About four or five years ago, I made a pretty big change in my life. It was a radical change.
I have always been different than those around me not in a bad way haha. But I sensed God differently, heard him, and I guess was kinda prophetic although i dont claim to be. Idk I just kinda knew what God was trying to say to me.
I went over him voice a lot following people who I thought had more authority in the spirit than me. I always heard you needed to have confirmation of Gods voice to move forward. But not I realize that it is peoples voice that I need confirmation from God about. But there has always been a spirit in the church trying to push false ideologies that people grasp onto easily that keep people from realizing one of the greatest parts of our relationship with our father- That his holy spirit is intimate and he leads and guides us on an individual level.
But once I went through something that I NEVER wanted to go through, it pushed me to a place of fearlessness and of pursuing what was on the inside of me however faint the whisper. I was tired of the years of ignoring God, sitting on a pew living right except for the things he was whispering to me that contradicted who others believed I was.
Since then, I have been on a conquest..one that requires lots. I am a mess following a perfect God and many times I am aware of how much I in myself am lacking and of course that brings me back to the cross.

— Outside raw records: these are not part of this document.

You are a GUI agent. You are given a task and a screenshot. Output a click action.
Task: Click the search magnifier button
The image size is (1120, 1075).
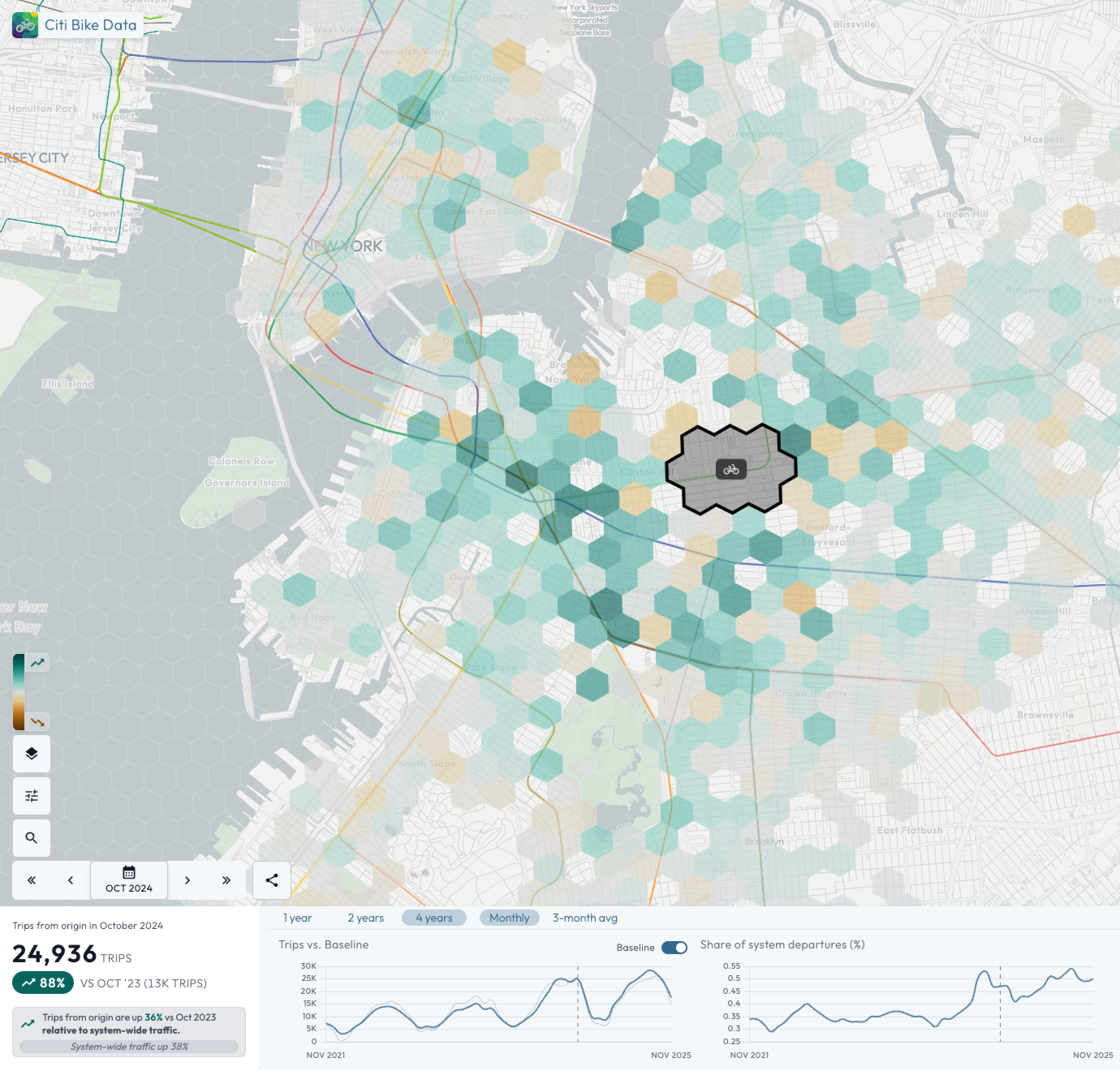[x=31, y=838]
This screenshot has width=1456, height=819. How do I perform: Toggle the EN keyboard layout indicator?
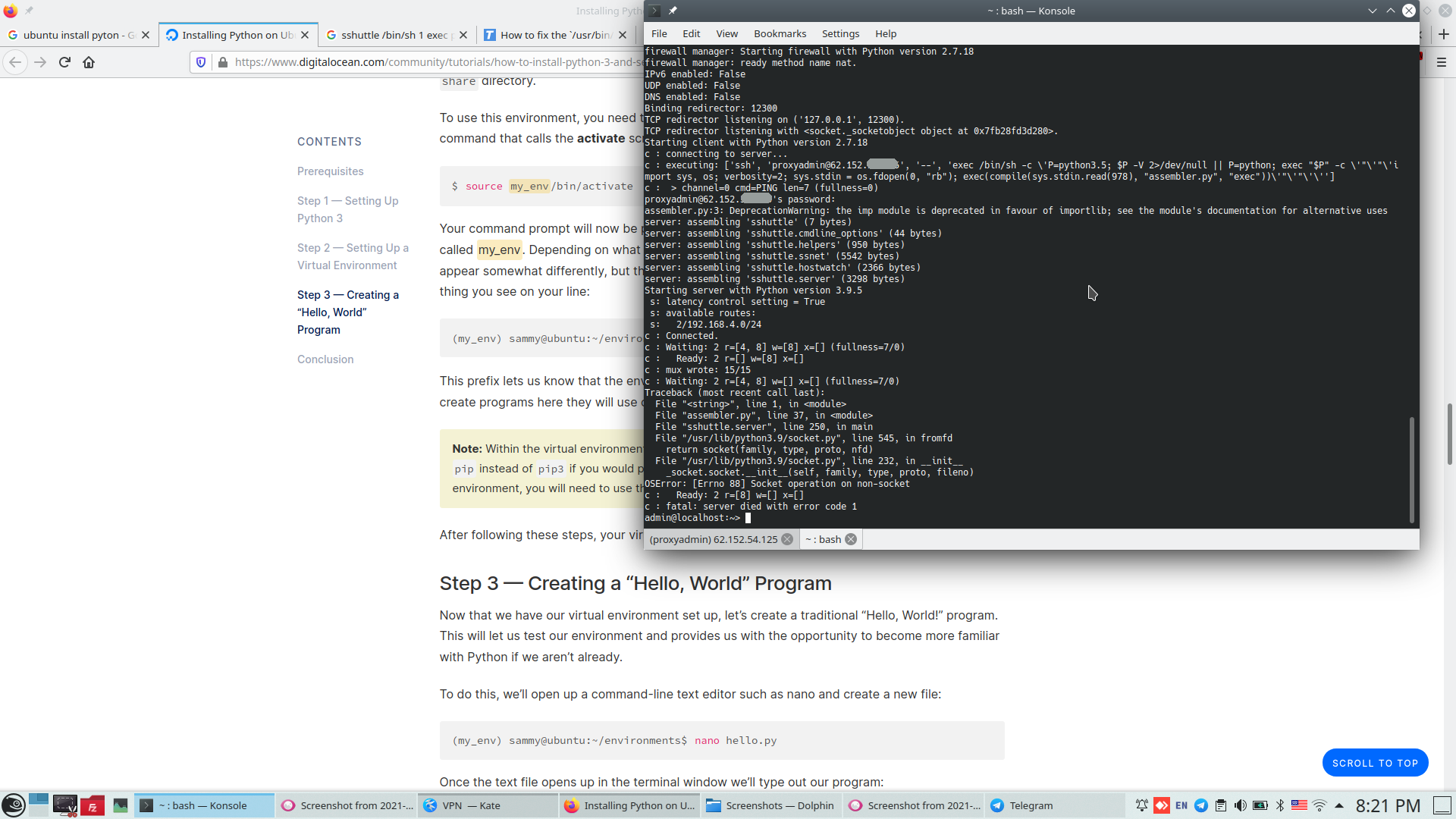coord(1181,805)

Without Him I can do nothing.
Without Him I would go right back to who I really am– a lost abandoned rejected aimless nobody
Without Him I would still be going after the wrong man
Without Him I would still be stuck in a place of pain and agony
Without Him I would not be so healed
Without Him I would have never taken up any kinda purpose that reached others
Without Him I would have never have written a book bc I dont know how to write lol
Without Him I would still be unfulfilled
Without Him I would be so many other horrible things
Yes, I am better…but I am still a mess trying to follow a Perfect God. So I’ll give myself a break.